--- START ---
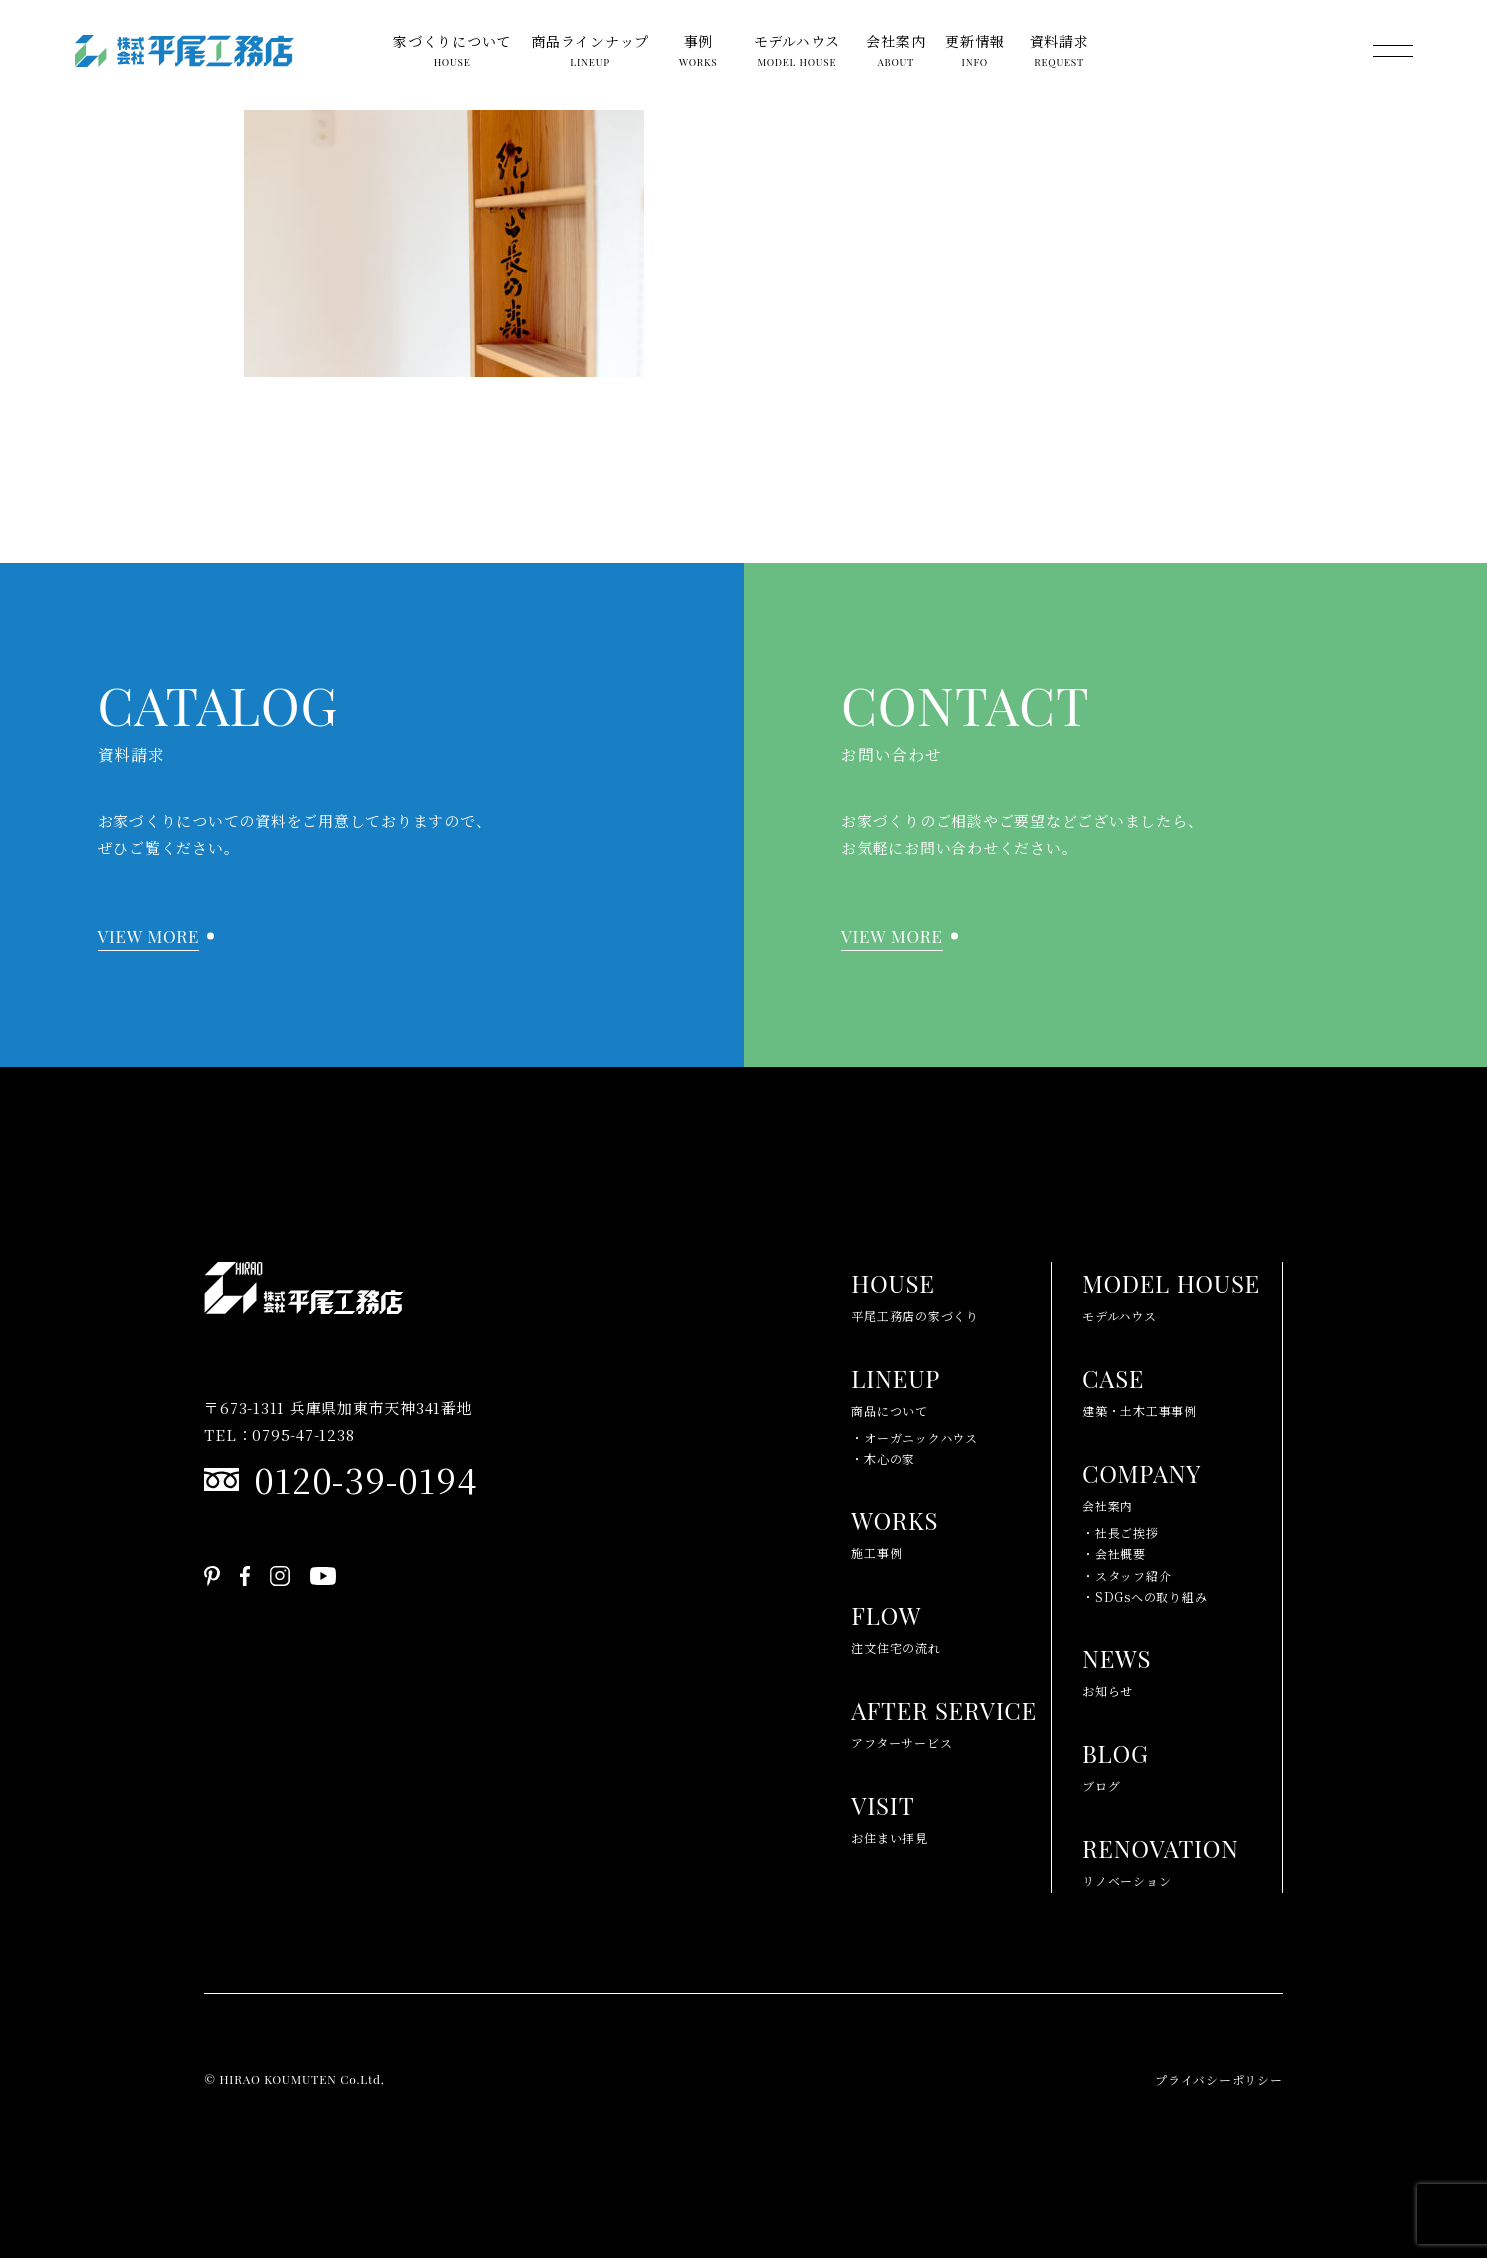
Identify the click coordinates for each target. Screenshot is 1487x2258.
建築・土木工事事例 (1139, 1388)
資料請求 (1059, 51)
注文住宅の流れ (895, 1625)
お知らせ (1116, 1668)
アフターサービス (944, 1720)
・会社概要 (1114, 1553)
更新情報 (974, 51)
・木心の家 (883, 1458)
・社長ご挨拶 (1120, 1532)
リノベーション (1160, 1858)
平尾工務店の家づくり (915, 1293)
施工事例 (894, 1530)
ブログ (1115, 1763)
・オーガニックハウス (914, 1437)
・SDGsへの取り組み (1144, 1596)
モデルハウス (797, 51)
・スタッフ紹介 (1126, 1575)
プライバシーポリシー (1219, 2079)
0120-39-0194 (365, 1479)
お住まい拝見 (889, 1815)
--- END ---
WHAT NEEDS TO BE DONE:
Rewrite the lines above with "target" changed to "item" and nothing else altered. Leave out the picture.

ANSWER:
Identify the click coordinates for each item. Screenshot is 1487x2258.
建築・土木工事事例 (1139, 1388)
資料請求 (1059, 51)
注文住宅の流れ (895, 1625)
お知らせ (1116, 1668)
アフターサービス (944, 1720)
・会社概要 (1114, 1553)
更新情報 (974, 51)
・木心の家 (883, 1458)
・社長ご挨拶 (1120, 1532)
リノベーション (1160, 1858)
平尾工務店の家づくり (915, 1293)
施工事例 (894, 1530)
ブログ (1115, 1763)
・オーガニックハウス (914, 1437)
・SDGsへの取り組み (1144, 1596)
モデルハウス (797, 51)
・スタッフ紹介 (1126, 1575)
プライバシーポリシー (1219, 2079)
0120-39-0194 (365, 1479)
お住まい拝見 (889, 1815)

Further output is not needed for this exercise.